We are story weavers, we all weave stories. Two weeks ago, I asked ‘What is your story?’ and I wrote about the stories we weave together and how we can stop getting entangled in them, by recognizing they are stories and by not taking them personally.
We don’t only weave stories about others and our relations with them, we also weave stories about ourselves. We have an image of ourselves, that is built of layers and layers of story lines. All story lines are interwoven, they are part of the cloth we are weaving. Some parts are almost felted, the places we touched over and over and over again, confirming the truth of our stories every time we thought or talked about them, or agreed to them.
Words have power. The words we think and the words we speak. They stick to us. Words bring us down or lift us up. They are the threads that create either a non-descriptive or a fabulous cloth. What does the fabric of your stories look like? What threads do you use to weave your stories? What colors do you pick and what patterns do you create? Do you love the materials and the colors you’re working with. Do you love the cloth you are creating? Or do you do the best with what you have, working with scraps given to you by others? What I am asking is, what does your language look like? Which words do you speak to yourself? In silence or out loud? What stories do you tell yourself on a daily basis? How do you describe yourself? Your life? Life? Do you use your language intentionally to create your best life? Is it rooted in love and abundance? Or do you regurgitate language you have been taught, speaking words rooted in fear and lack?
The story I told myself, unconsciously, for most of my life, was one of defeat. I was convinced that I was undeserving, unlovable and unworthy. I did not know it at the time, but my thoughts and words reflected these beliefs, confirming them on a daily basis. I was weaving a cloth with threads of powerlessness, fear, unworthiness, guilt, blame, discouragement, worry and doubt. I was creating a garment of despair and undeservingness. I was so entangled in my own story that I was blind to the possibility of weaving a different story.
What I have learned is that when the cloth we are weaving doesn’t suit us anymore, we don’t have to examine every thread we ever used, nor do we have to undo all our previous work. The most effective way to change our story is to stop thinking and talking about what doesn’t work and start thinking and talking about the things that do work. Then miracles happen. When that idea seems too bold to you right now, there is another, more gradual way. Examine the story you have woven around yourself, find a disempowering word or sentence that keeps recurring, that is holding your story in place. Listen to the tone of your voice, whining or too harsh. Replace that one thread in your story. Find a new strand, pick a color and material that you love and introduce that into your story instead, one thread at a time. Literally replace that overused word or sentence with a new word or sentence, a mantra, and keep saying it to yourself, gently, soothingly, until it has become part of you. Then find the next thread in your story that you want to upgrade to a better quality.

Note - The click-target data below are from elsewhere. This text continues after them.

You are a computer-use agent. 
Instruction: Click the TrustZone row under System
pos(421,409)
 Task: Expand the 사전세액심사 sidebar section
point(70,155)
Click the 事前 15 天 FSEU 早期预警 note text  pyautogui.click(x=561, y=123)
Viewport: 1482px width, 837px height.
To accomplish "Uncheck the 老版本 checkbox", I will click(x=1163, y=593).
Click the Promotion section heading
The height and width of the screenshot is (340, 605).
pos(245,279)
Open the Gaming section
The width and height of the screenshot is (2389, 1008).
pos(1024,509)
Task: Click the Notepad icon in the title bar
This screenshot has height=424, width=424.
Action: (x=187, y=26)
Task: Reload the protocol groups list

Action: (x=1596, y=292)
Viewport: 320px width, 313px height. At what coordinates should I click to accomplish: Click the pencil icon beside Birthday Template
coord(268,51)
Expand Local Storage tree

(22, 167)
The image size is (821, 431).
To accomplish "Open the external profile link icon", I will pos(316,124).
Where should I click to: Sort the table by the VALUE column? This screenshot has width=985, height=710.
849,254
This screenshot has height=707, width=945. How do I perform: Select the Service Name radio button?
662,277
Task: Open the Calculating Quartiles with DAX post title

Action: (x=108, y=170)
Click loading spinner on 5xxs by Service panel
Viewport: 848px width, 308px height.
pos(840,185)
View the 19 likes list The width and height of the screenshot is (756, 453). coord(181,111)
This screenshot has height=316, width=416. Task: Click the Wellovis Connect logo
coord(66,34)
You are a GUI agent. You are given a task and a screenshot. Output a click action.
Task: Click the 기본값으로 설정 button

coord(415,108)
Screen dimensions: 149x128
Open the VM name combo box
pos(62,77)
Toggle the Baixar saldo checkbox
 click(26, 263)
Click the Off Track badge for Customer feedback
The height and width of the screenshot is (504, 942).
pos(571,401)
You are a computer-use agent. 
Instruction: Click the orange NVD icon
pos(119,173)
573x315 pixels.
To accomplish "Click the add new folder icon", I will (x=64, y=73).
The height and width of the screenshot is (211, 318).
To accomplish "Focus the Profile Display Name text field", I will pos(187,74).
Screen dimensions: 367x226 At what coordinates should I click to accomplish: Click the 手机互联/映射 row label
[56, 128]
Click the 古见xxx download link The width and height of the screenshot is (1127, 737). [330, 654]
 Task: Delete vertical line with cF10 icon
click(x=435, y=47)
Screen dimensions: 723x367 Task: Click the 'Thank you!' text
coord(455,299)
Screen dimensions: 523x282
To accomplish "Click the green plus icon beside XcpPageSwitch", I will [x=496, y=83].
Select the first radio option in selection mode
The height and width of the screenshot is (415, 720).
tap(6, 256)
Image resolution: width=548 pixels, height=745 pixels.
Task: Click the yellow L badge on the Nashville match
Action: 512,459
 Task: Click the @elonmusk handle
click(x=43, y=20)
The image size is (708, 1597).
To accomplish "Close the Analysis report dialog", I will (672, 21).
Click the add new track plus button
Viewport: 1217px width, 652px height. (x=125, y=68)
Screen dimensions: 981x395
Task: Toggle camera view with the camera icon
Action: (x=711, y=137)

Raising your words is a gradual process. You can’t go from “I can’t” to “I sure can” or from “this will never work” to “I trust that all will work out for the best”, or from “I’m such a loser” to “I love to learn, next time I will do even better”. It is about consistently replacing your old words by finding more uplifting or soothing ones that work for you. Raising your words is about unlocking your true self, your best self, it is about wanting to live a better life more than being content with complaining about the one you are living right now. Raising the quality of your words, will raise the quality of your perception. And when our perception shifts, our reality shifts; things that weren’t possible before, not only become possibilities, but probabilities.
The story I am weaving today is a story I would not have believed possible only a few years ago. It is a story inspired by my best self. Today, I am using threads of love and worthiness, of appreciation and gratitude, of happiness and positive expectation. I am introducing threads of limitless potential and overflowing abundance. I am learning to pick strands that I love for no other reason than that I love them, I am learning to pick vibrant and bold colors, feeling more at ease with them every time I use them. I have learned it takes courage to weave a story that allows your best self to shine through. It takes courage to start weaving a different story, to use different colors and create bold patterns. It feels awkward. It may feel like you’re faking. And the story weavers around you may not like what you’re doing, they may even feel threatened. To change your story you need a heartfelt desire to live a better life, determination to go on even when it seems useless, and compassion to speak softly to yourself when you mess up, for ‘it is rain that grows flowers, not thunder.’
What I know for sure is that the cloth you are weaving today is the garment you will be wearing tomorrow. If every day you add a bit more color, you’re clothes will have a different feel in days, a different look in weeks and be made over in a year. Namasté.